-------- Text passage

Skip to content

Conversation

@silviodonato
Copy link
Contributor

@silviodonato silviodonato commented Feb 1, 2023

About one year ago we discovered differences of few percents between AMD and Intel in few HLT paths when rerunning the HLT [1]. The situation got worse when we added the parking di-electron paths with dZ path, which gave a difference of ~8% [2].

After several failed attempts, @gparida managed to solve the differences following @VinInn suggestion [3] to use -Ofast -fno-reciprocal-math -mno-recip.

@gparida replaced <use name="ofast-flag"/> with <flags CXXFLAGS="-Ofast -fno-reciprocal-math -mrecip=none"/> in all BuildFiles.xml (except test folders to save compilation time)

"RecoEgamma/EgammaElectronAlgos/BuildFile.xml"
"RecoEgamma/EgammaPhotonAlgos/BuildFile.xml"
"RecoPixelVertexing/PixelTriplets/BuildFile.xml"
"RecoPixelVertexing/PixelTriplets/plugins/BuildFile.xml"
"RecoTracker/FinalTrackSelectors/BuildFile.xml"
"RecoTracker/FinalTrackSelectors/plugins/BuildFile.xml"
"RecoTracker/TkDetLayers/BuildFile.xml"
"RecoTracker/TkHitPairs/BuildFile.xml"
"RecoVertex/PrimaryVertexProducer/BuildFile.xml"
"TrackingTools/GsfTools/BuildFile.xml"
"TrackingTools/GsfTools/plugins/BuildFile.xml"
"TrackingTools/GsfTracking/BuildFile.xml"
"TrackingTools/KalmanUpdators/BuildFile.xml"
"TrackingTools/MaterialEffects/BuildFile.xml"
"TrackingTools/MaterialEffects/plugins/BuildFile.xml"
"TrackingTools/TrackFitters/BuildFile.xml"
"TrackingTools/TrajectoryState/BuildFile.xml"

and found no AMD/Intel differences @gparida please share your results here (which release did you use?).

So I made this PR to implement this change directly at cmsdist level
(but I didn't test it compiling the externals).

I don't know exactly the impact on timing, but I assume it will be much smaller than 1%, that was the impact of the full removal of Ofast [4]

[1] https://its.cern.ch/jira/browse/CMSHLT-2257
[2] https://docs.google.com/spreadsheets/d/1XRu1sfIYJUQ0e7Z_yJWdGrxTDA31zr33uWPFY54-APc
[3] https://its.cern.ch/jira/browse/CMSHLT-2257?focusedCommentId=4686018&page=com.atlassian.jira.plugin.system.issuetabpanels%3Acomment-tabpanel#comment-4686018
[4] cms-sw/cmssw#40089

cc @cms-sw/hlt-l2 @cms-sw/reconstruction-l2 @gparida @sanuvarghese @cms-sw/core-l2

@cmsbuild
Copy link
Contributor

cmsbuild commented Feb 1, 2023

A new Pull Request was created by @silviodonato (Silvio Donato) for branch IB/CMSSW_13_0_X/master.

----------------

• Task objective: Pick up the thread above about fixing AMD and Intel differences in the HLT results, continuing from its last sentence.

-------- Source data

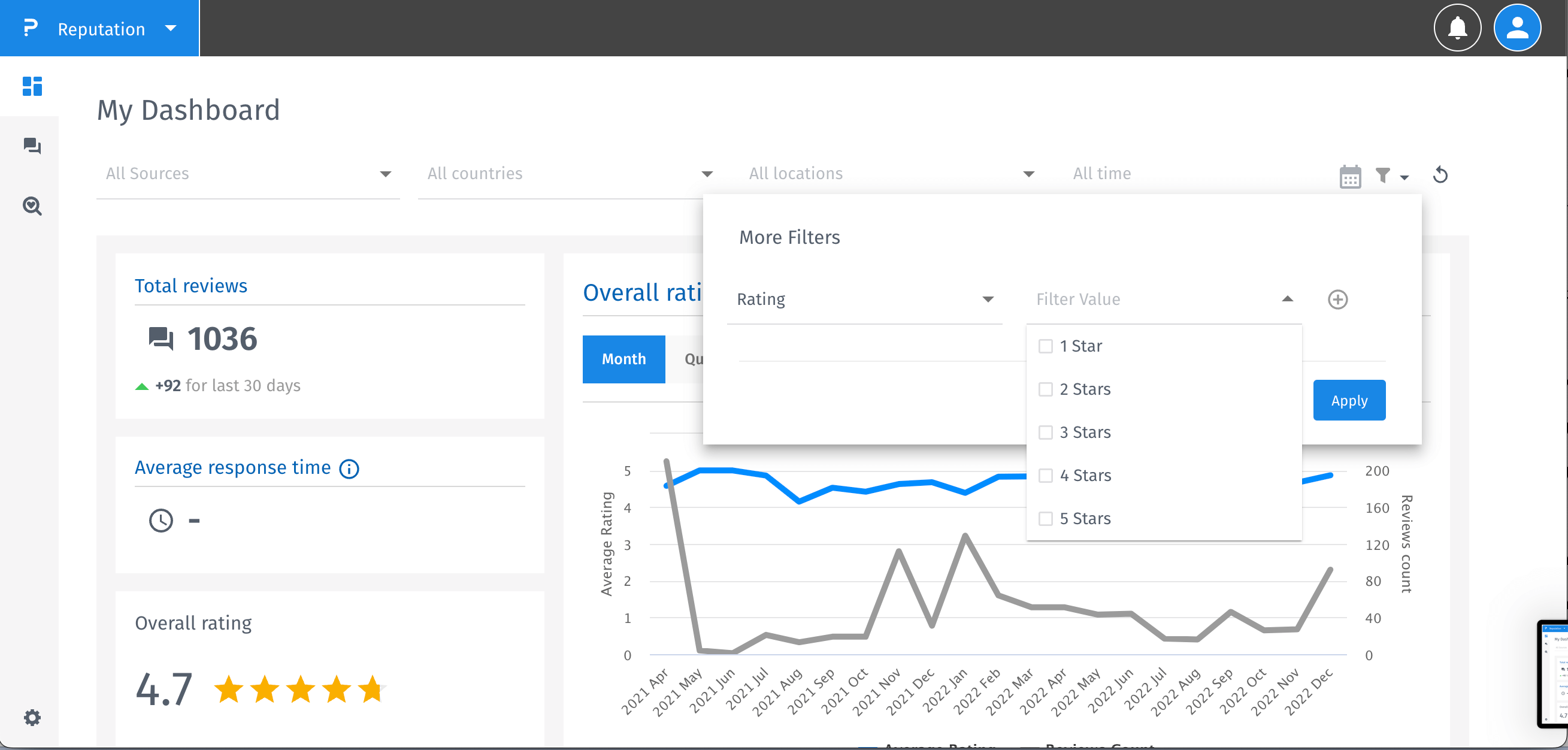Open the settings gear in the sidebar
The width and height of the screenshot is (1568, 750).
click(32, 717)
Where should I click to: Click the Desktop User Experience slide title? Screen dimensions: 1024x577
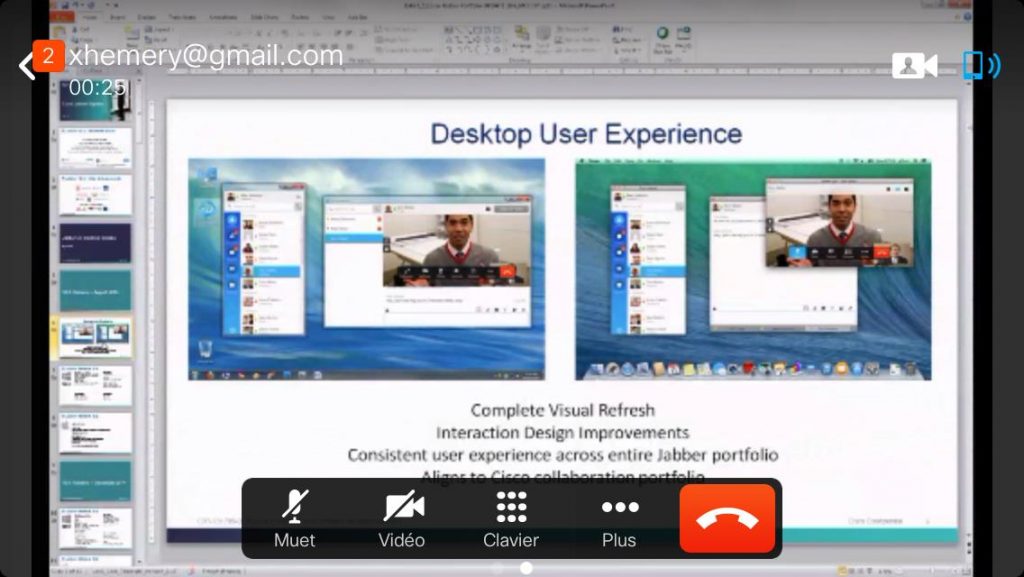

----------------

• Reply:
@cmsbuild, @smuzaffar, @aandvalenzuela, @iarspider can you please review it and eventually sign? Thanks.
@perrotta, @dpiparo, @rappoccio you are the release manager for this.
cms-bot commands are listed here

@silviodonato
Copy link
Contributor Author

I suggest to run test using "enable profiling" (I think I don't have anymore the rights to start tests)

@iarspider
Copy link
Contributor

test parameters:

  • enable profiling

@iarspider
Copy link
Contributor

test parameters:

  • enable = profiling

@iarspider
Copy link
Contributor

please test

@silviodonato
Copy link
Contributor Author

This PR replaces cms-sw/cmssw#40649

@Martin-Grunewald
Copy link

Is this making the change globally?
And will then be overwritten by the (different) Ofast setting still in the local package buildfiles?

@gparida
Copy link

gparida commented Feb 1, 2023

Hi everyone, the test was performed using CMSSW_12_4_11 with the menu generated from
hltGetConfiguration /dev/CMSSW_12_4_0/GRun/V188 --full --offline --no-output --data --process MYHLT --type GRun --unprescale --globaltag 124X_dataRun3_HLT_v7 --max-events -1 - running on Run3 files.

@silviodonato
Copy link
Contributor Author

cc @goys

@silviodonato
Copy link
Contributor Author

@Martin-Grunewald , yes, afaik this change should affect all modules, but I let people from @cms-sw/core-l2 to comment more on this.

These are the PRs which moved all packages from <flags CXXFLAGS="-Ofast"/> to <use name="ofast-flag"/>
cmssw: cms-sw/cmssw#24969
cmsdist: #4438

@smuzaffar
Copy link
Contributor

@silviodonato @Martin-Grunewald , change will only apply to those packages which directly have <use name="ofast-flag"/> . There should not be any explicit <flags CXXFLAGS="-Ofast"/> in cmssw/package/Buidlfile.xml but if there are any then those packages will just have a union of flags from ofast-flag tool and their local flags.

@cmsbuild
Copy link
Contributor

cmsbuild commented Feb 1, 2023

+1

Summary: https://cmssdt.cern.ch/SDT/jenkins-artifacts/pull-request-integration/PR-2deb6c/30324/summary.html
COMMIT: cf7c106
CMSSW: CMSSW_13_0_X_2023-01-31-2300/el8_amd64_gcc11
Additional Tests: PROFILING
User test area: For local testing, you can use /cvmfs/cms-ci.cern.ch/week0/cms-sw/cmsdist/8280/30324/install.sh to create a dev area with all the needed externals and cmssw changes.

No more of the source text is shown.